[Stored dataset items]
•••

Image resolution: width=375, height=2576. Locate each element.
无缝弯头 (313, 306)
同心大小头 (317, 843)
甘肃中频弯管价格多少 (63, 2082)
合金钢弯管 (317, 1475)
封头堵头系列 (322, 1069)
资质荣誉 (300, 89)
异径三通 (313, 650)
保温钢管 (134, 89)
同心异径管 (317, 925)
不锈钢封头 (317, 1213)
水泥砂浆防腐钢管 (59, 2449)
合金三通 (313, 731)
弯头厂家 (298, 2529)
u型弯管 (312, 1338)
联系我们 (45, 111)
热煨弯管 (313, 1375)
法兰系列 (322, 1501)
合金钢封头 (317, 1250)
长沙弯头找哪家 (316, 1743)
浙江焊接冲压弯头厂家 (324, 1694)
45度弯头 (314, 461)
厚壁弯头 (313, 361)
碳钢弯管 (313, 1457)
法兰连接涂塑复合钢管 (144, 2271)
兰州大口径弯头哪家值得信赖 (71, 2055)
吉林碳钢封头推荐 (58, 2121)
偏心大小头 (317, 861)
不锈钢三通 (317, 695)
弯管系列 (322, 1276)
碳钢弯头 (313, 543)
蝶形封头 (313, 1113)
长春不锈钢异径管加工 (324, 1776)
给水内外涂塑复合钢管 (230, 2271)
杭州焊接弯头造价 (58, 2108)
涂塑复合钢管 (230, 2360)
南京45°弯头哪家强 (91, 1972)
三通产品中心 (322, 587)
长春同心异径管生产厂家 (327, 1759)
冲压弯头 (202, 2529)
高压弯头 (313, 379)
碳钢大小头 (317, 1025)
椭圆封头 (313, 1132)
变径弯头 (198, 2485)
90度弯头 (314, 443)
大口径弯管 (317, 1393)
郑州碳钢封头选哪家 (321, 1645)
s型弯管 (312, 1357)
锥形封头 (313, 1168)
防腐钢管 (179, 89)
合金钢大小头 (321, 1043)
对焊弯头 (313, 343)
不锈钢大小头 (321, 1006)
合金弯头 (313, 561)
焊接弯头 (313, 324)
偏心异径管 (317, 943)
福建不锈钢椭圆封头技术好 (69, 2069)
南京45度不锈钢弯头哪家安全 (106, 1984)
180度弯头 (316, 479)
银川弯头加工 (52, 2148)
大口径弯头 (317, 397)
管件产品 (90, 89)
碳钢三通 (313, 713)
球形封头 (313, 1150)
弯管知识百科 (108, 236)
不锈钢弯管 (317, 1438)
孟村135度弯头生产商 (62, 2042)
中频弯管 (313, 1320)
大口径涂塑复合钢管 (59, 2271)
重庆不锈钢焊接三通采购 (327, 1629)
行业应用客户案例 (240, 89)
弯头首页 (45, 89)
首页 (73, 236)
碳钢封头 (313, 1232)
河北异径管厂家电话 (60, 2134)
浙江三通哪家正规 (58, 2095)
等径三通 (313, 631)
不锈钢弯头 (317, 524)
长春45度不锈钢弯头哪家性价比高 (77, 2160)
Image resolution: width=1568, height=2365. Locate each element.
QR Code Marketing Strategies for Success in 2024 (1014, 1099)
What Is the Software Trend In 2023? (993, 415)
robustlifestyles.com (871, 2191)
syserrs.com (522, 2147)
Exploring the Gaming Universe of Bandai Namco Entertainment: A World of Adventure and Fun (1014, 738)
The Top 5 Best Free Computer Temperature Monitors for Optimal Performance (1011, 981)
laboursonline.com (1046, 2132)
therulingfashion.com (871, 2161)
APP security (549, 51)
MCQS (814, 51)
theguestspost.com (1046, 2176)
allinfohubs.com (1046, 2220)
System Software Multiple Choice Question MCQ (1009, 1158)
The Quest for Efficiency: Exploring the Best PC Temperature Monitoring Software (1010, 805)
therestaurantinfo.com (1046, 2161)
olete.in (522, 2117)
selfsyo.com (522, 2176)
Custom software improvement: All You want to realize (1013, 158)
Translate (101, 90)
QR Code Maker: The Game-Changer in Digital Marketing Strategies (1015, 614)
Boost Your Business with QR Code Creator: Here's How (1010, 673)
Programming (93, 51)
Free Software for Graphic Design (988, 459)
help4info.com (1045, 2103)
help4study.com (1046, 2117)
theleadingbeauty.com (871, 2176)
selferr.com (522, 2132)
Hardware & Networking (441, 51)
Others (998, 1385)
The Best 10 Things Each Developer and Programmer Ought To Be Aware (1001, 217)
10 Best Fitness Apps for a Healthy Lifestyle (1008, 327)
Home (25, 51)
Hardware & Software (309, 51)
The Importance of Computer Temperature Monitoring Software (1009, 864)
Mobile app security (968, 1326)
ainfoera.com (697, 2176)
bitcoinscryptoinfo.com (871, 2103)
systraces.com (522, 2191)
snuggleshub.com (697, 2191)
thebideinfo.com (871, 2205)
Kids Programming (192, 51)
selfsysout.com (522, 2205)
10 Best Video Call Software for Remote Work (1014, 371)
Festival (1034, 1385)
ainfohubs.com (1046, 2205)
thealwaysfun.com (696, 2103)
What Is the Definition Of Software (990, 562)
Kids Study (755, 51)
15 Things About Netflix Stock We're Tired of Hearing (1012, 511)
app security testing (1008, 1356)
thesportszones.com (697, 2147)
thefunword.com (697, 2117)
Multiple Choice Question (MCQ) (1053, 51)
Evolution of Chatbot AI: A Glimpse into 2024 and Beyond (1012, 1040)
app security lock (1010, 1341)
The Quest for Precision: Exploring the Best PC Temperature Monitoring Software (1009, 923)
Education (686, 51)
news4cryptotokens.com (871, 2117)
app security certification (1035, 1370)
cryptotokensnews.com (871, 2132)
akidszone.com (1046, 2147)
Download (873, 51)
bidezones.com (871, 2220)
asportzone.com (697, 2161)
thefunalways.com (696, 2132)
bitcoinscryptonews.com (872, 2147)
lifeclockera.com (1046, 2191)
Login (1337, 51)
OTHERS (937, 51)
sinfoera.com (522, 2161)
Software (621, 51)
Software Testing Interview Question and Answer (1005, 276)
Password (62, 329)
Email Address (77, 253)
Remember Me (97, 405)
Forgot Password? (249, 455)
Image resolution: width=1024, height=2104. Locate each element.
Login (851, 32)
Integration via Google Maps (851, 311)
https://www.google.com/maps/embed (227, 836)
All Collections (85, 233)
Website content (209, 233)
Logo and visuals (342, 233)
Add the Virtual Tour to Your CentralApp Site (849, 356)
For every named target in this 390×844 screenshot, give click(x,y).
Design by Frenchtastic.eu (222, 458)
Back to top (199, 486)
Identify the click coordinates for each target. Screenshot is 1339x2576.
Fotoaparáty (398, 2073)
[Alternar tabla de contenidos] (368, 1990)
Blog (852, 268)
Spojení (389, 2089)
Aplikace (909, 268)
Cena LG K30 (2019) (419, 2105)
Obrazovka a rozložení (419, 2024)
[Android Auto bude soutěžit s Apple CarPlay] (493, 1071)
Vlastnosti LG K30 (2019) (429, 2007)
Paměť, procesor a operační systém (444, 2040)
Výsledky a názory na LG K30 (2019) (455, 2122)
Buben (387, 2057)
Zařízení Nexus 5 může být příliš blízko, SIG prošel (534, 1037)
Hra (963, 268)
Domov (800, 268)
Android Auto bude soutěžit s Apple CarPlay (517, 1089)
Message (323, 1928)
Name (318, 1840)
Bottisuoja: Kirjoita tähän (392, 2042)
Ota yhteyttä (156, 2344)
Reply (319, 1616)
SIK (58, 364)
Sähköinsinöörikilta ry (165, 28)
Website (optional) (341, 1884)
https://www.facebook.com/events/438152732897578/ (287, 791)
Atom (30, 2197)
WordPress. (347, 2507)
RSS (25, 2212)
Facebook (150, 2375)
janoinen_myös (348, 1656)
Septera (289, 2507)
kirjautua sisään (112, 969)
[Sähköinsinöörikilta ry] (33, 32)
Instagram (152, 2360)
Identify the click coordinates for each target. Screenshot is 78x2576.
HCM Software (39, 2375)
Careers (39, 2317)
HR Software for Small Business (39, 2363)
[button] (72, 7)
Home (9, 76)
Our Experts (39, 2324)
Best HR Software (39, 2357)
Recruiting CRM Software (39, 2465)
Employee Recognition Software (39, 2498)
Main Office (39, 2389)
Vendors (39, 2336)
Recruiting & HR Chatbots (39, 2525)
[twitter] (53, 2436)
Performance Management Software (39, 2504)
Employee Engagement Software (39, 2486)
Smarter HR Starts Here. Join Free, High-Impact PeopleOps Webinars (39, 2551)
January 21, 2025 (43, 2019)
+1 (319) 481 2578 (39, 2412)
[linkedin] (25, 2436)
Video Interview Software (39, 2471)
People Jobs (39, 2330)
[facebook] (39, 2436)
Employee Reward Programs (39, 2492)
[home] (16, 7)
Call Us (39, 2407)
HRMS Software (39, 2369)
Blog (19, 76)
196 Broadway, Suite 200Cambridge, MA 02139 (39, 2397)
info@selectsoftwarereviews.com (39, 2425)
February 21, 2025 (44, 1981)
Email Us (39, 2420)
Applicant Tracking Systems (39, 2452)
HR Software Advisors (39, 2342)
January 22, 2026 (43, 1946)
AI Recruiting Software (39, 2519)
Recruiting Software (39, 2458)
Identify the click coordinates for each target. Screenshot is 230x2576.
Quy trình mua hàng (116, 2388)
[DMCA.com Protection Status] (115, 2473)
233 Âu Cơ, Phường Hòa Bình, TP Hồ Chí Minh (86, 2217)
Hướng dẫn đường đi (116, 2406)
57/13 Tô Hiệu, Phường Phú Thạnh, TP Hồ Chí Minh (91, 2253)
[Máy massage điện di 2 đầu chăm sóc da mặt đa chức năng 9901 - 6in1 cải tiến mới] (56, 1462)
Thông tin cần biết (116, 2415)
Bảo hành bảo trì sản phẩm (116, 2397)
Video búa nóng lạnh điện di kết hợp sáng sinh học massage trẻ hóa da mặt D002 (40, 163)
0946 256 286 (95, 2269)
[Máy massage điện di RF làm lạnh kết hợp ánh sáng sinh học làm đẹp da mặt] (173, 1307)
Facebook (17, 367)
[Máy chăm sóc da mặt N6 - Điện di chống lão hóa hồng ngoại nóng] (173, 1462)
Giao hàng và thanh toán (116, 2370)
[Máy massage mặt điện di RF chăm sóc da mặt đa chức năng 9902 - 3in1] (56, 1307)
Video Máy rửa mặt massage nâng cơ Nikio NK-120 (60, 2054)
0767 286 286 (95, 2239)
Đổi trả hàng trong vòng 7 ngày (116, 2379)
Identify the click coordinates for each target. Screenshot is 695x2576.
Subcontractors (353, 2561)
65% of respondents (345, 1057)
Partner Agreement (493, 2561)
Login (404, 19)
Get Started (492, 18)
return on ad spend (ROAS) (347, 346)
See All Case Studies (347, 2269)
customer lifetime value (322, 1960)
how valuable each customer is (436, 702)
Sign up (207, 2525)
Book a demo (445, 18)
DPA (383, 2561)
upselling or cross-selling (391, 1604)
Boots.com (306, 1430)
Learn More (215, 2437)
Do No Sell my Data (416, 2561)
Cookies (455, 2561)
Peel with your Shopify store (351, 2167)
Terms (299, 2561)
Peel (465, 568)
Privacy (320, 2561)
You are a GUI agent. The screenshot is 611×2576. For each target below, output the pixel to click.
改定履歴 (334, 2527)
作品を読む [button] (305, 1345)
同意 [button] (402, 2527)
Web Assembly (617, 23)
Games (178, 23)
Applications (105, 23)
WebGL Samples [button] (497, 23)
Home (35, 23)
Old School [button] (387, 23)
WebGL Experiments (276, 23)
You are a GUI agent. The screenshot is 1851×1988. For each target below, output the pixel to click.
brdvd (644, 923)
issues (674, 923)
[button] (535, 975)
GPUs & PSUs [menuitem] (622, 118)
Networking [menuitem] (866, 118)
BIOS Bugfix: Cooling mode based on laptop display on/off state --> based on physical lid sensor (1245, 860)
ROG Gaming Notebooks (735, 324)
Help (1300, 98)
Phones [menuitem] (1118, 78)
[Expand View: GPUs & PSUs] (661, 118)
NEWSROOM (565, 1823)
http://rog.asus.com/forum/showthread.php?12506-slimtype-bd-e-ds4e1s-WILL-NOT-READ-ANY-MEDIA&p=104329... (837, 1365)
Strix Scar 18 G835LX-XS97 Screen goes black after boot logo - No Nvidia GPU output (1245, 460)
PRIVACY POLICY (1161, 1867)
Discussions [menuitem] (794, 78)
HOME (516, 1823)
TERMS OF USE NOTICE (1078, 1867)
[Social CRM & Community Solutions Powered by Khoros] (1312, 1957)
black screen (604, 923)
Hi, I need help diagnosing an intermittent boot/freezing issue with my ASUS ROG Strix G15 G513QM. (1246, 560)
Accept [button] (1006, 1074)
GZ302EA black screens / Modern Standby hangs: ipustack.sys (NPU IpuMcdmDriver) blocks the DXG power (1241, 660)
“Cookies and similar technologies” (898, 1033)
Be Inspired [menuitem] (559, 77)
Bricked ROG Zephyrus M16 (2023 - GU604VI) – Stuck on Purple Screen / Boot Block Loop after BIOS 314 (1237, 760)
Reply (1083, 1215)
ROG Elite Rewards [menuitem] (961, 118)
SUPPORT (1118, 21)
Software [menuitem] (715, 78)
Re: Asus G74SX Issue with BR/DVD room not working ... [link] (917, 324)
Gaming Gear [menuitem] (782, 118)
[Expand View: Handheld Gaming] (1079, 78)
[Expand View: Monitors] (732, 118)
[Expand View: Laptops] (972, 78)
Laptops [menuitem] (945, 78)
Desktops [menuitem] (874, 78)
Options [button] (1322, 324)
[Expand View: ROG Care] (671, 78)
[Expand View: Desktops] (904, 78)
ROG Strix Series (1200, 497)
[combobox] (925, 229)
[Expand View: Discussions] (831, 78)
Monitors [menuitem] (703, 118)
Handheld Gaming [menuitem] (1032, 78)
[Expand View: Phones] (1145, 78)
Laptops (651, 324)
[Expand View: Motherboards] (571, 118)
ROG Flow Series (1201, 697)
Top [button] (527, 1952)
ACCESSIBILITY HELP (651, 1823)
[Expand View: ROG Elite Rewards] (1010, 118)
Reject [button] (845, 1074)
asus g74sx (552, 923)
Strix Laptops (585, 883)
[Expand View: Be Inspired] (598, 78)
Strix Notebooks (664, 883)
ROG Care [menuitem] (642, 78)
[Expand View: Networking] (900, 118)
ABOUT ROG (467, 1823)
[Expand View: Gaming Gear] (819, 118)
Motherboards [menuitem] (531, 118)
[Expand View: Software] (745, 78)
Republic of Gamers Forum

•••

### ASSIGNMENT
Beginning with the line that has "Video Interview Software (39, 2471)" and ending with the line that has "February 21, 2025 (44, 1981)", set down the lines above exactly and include no others.

### ANSWER BELOW
Video Interview Software (39, 2471)
People Jobs (39, 2330)
[facebook] (39, 2436)
Employee Reward Programs (39, 2492)
[home] (16, 7)
Call Us (39, 2407)
HRMS Software (39, 2369)
Blog (19, 76)
196 Broadway, Suite 200Cambridge, MA 02139 (39, 2397)
info@selectsoftwarereviews.com (39, 2425)
February 21, 2025 (44, 1981)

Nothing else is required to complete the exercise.